The United Kingdom (UK) and members of the Southern African Customs Union (SACU) have agreed to continue discussions to explore ways to ensure that the existing trade arrangement between the UK and SACU currently governed by the EU-SADC EPA will not be disrupted by the UK’s departure from the EU.
This effectively means almost all the terms and conditions of SACU’s current trade agreement with the EU – known as the SADC Economic Partnership Agreement (EPA) – would be adopted into a new trade arrangement with the UK. According to a statement signed by Botswana’s Minister of Trade Industry and Investment, Vincent Seretse and Minister of State at the Department for International Trade, United Kingdom, The Lord Price CVO, talks are likely to focus on steps to agree an arrangement that replicates the effects of the EPA once the UK has left the EU.
“This would be a technical exercise to ensure continuity in the trading relationship, rather than an opportunity to renegotiate existing terms,” reads the statement.
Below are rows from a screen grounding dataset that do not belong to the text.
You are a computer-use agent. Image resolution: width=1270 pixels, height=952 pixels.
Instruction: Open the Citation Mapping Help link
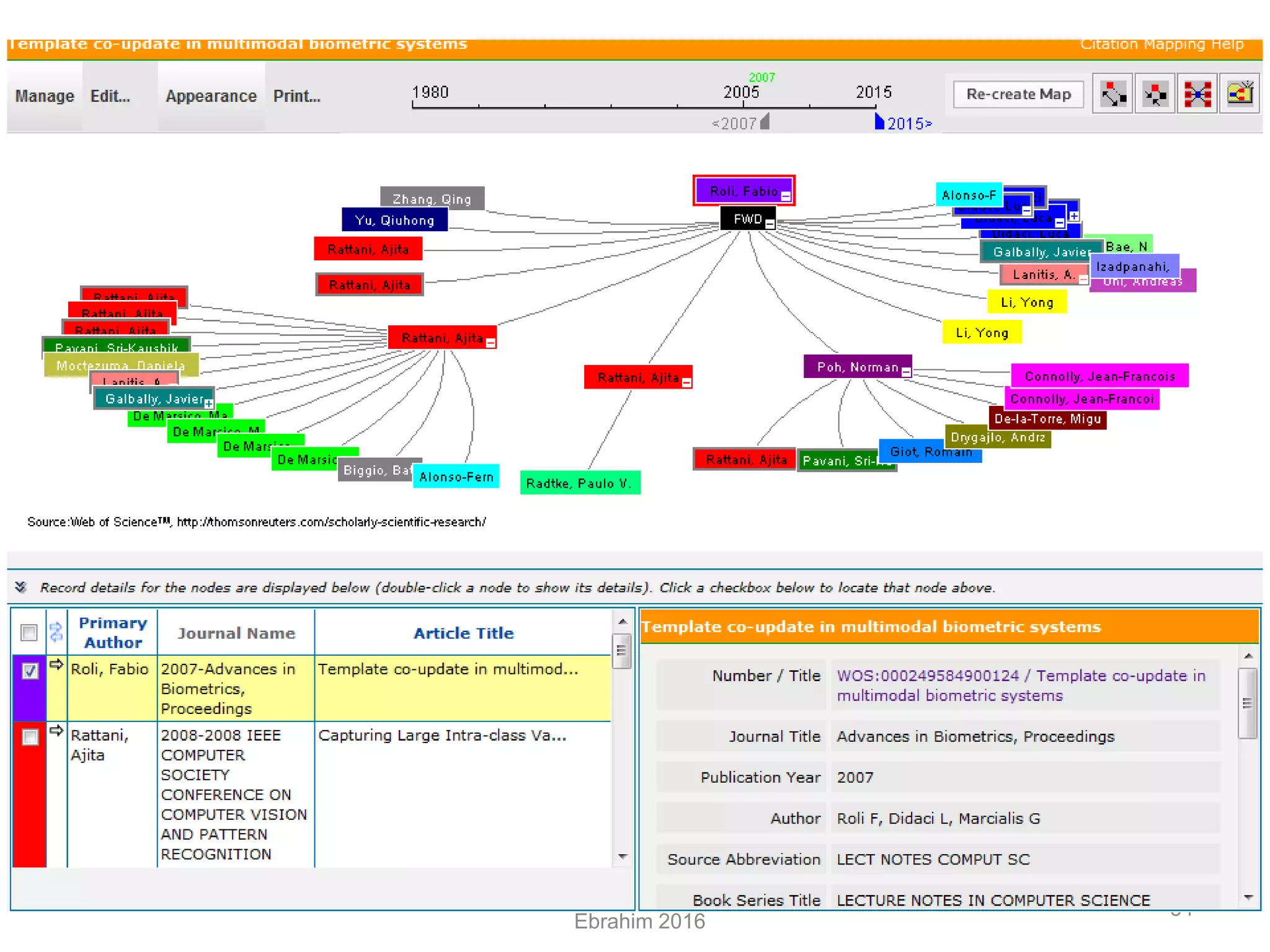1161,45
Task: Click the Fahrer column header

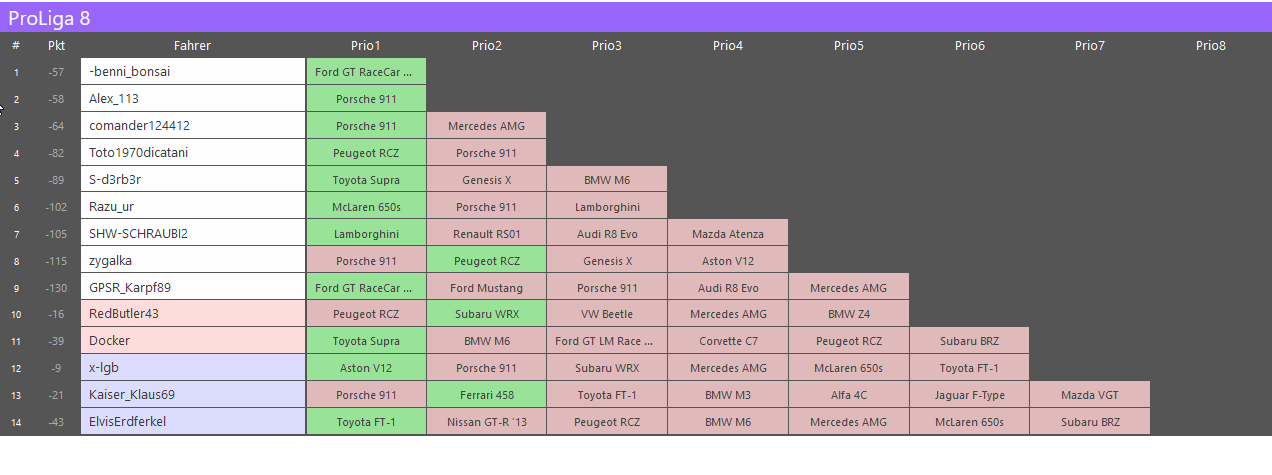Action: (192, 45)
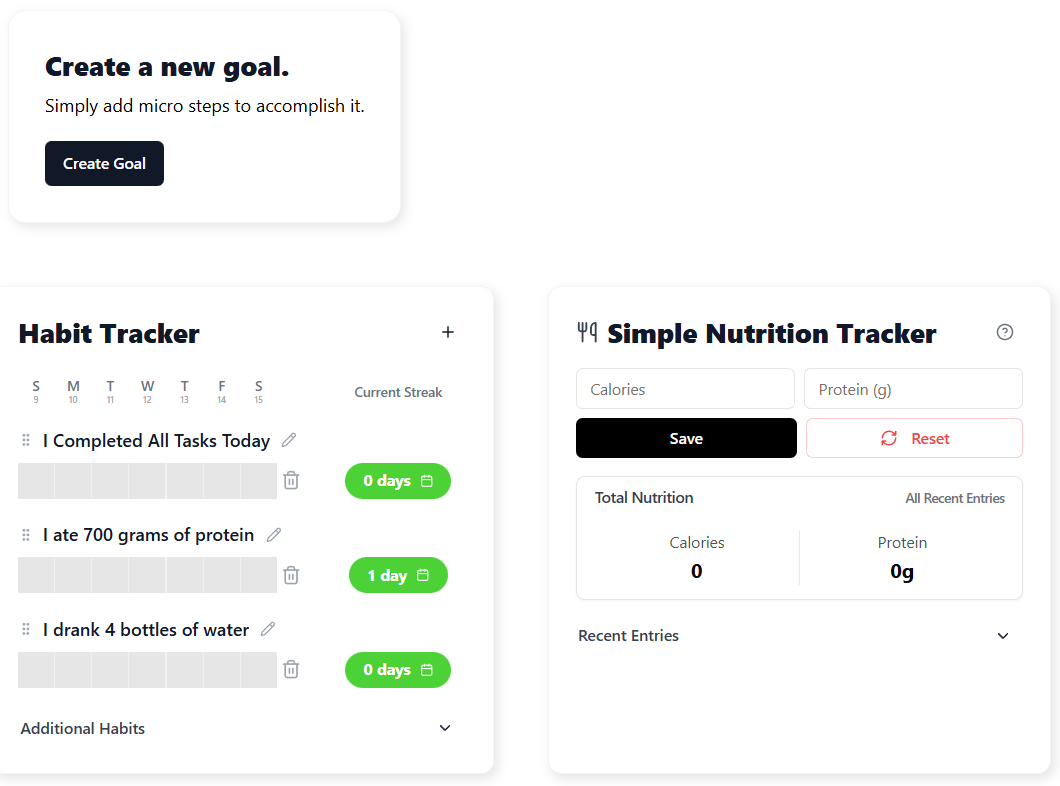The width and height of the screenshot is (1060, 786).
Task: Click the Create Goal button
Action: click(104, 164)
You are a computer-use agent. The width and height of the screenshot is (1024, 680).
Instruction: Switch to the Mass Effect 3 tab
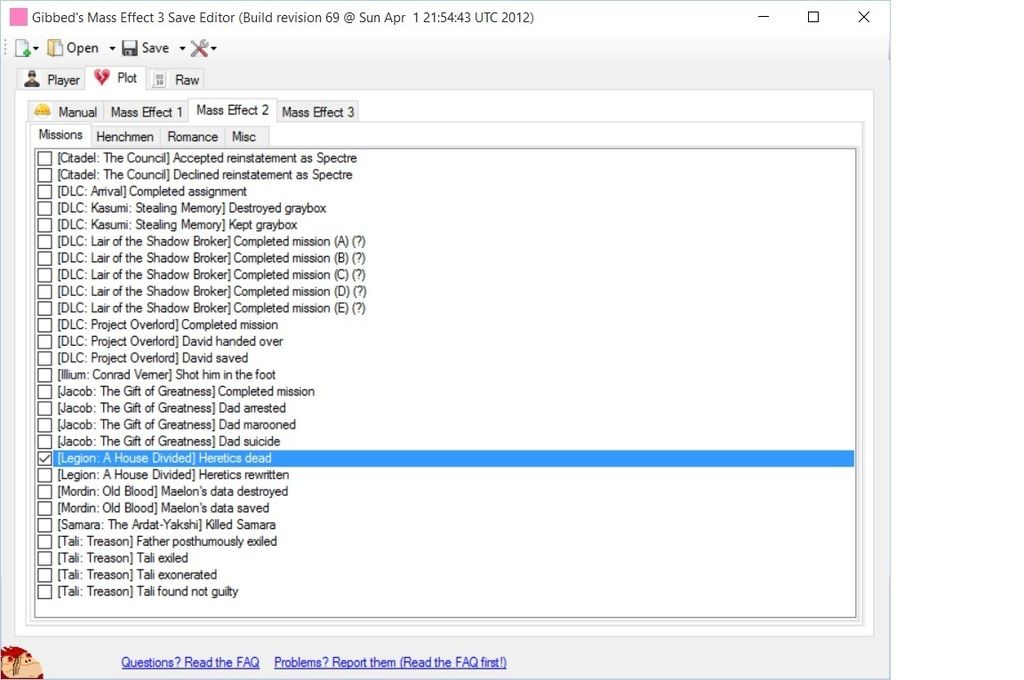[318, 112]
Ministers responsible for Trade Policy in the United Kingdom (UK), the Lord Price; Botswana, V T Seretse; Namibia, I Ngatjizeko; South Africa, Dr. R Davies; Swaziland, J C Mabuza; Lesotho Permanent Secretary of Trade and Industry, Mr F Notoane, representing the Minister of Trade; and the High Commissioner of Mozambique to South Africa, Mr P Macaringue met in Johannesburg on Wednesday 19 July 2017, to discuss the trade relationship between the UK and the Southern African Customs Union (SACU) countries, post Brexit.
The Economic Partnership Agreement (EPA) between the SADC EPA countries (Botswana, Lesotho, Namibia, Mozambique, South Africa and Swaziland) and the European Union (EU) was signed on 10 June 2016 in Kasane, Botswana. The EU-SADC Economic Partnership Agreement (EU-SADC EPA) provisionally entered into force between the SACU countries and the EU on 10 October 2016. While the UK remains a member of the EU, the EU-SADC EPA will continue to apply to trade between the SADC EPA countries and the UK.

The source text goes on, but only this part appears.